Study questions:
1. In the review of the Blade films, who plays Abigail?
2. Reproduce the Blade review from "The entire film" to "her baby's safety.".

Given passage:
"Blade" is a cult classic.
"Blade II" found new fans four years later.
"Trinity" is best forgotten.
The entire film is a not a film but a series of sloppily edited action sequences. Take for
instance the scene that introduces us to Abigail, the daughter of Blade's (Wesley Snipes)
guardian, Abraham Whistler (Kris Kristofferson), played by super-hottie Jessica Biel in a
role suited strictly for sex appeal but disguised as Women Power. She's dressed as a tired,
elderly frail woman slowly walking down a dark staircase leading to the subway tracks,
carrying a bag of groceries and a blanketed baby. A couple of punk vampires (yes, vamps
do exist in angst form) see her as an easy target and jump her after she worriedly looks in
all directions afraid for her and her baby's safety.

Saved data entries
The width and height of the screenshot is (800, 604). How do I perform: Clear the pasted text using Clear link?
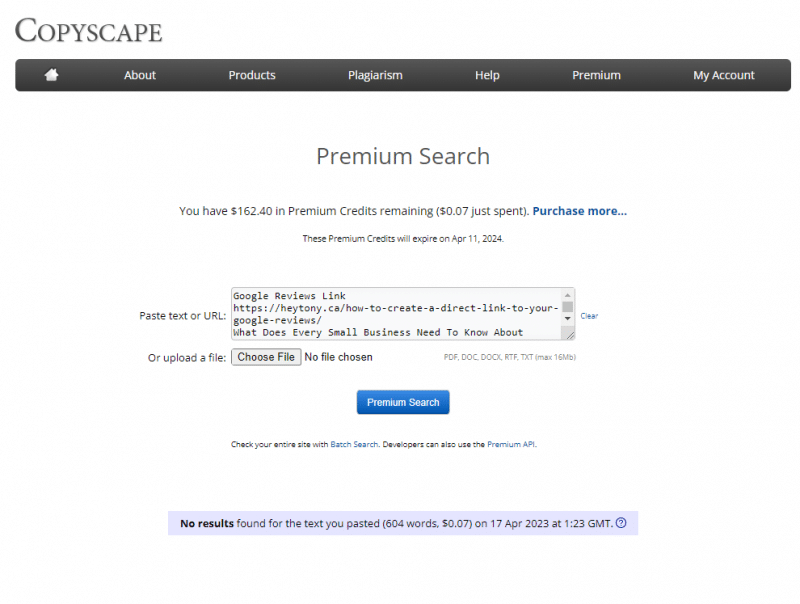click(589, 316)
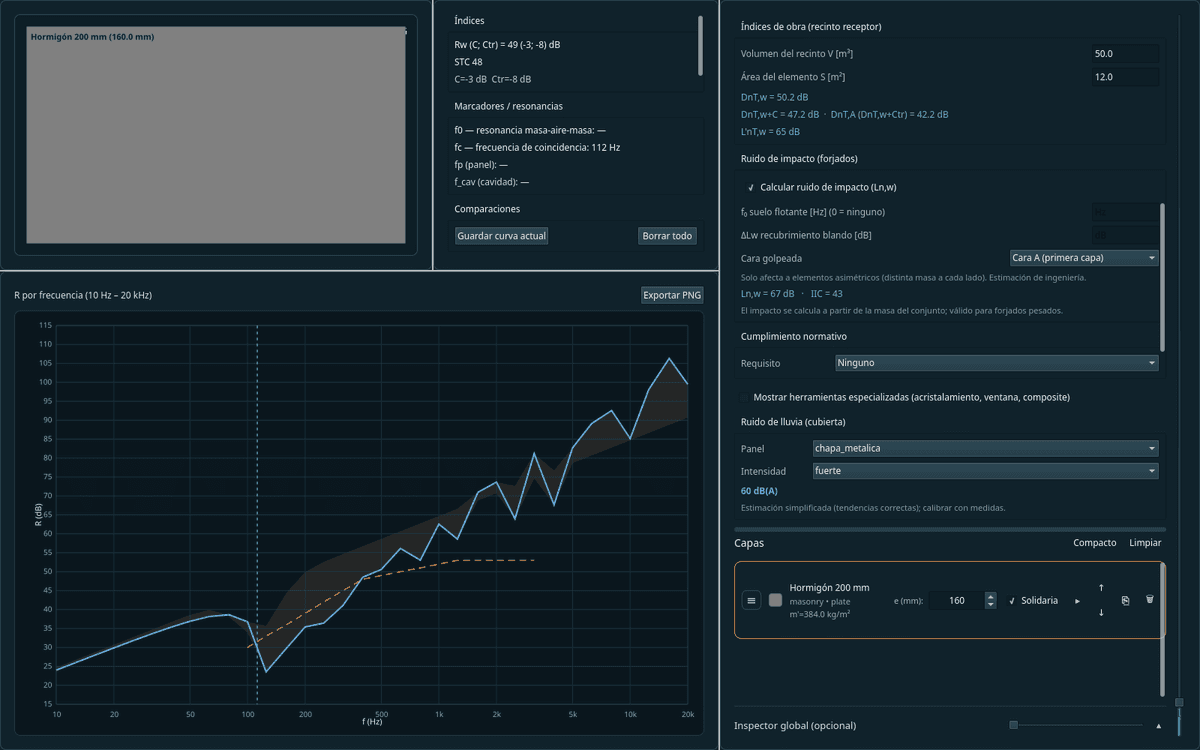The image size is (1200, 750).
Task: Click the Borrar todo button
Action: pos(667,236)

Task-by-task results:
1. Jessica Biel

2.
The entire film is a not a film but a series of sloppily edited action sequences. Take for
instance the scene that introduces us to Abigail, the daughter of Blade's (Wesley Snipes)
guardian, Abraham Whistler (Kris Kristofferson), played by super-hottie Jessica Biel in a
role suited strictly for sex appeal but disguised as Women Power. She's dressed as a tired,
elderly frail woman slowly walking down a dark staircase leading to the subway tracks,
carrying a bag of groceries and a blanketed baby. A couple of punk vampires (yes, vamps
do exist in angst form) see her as an easy target and jump her after she worriedly looks in
all directions afraid for her and her baby's safety.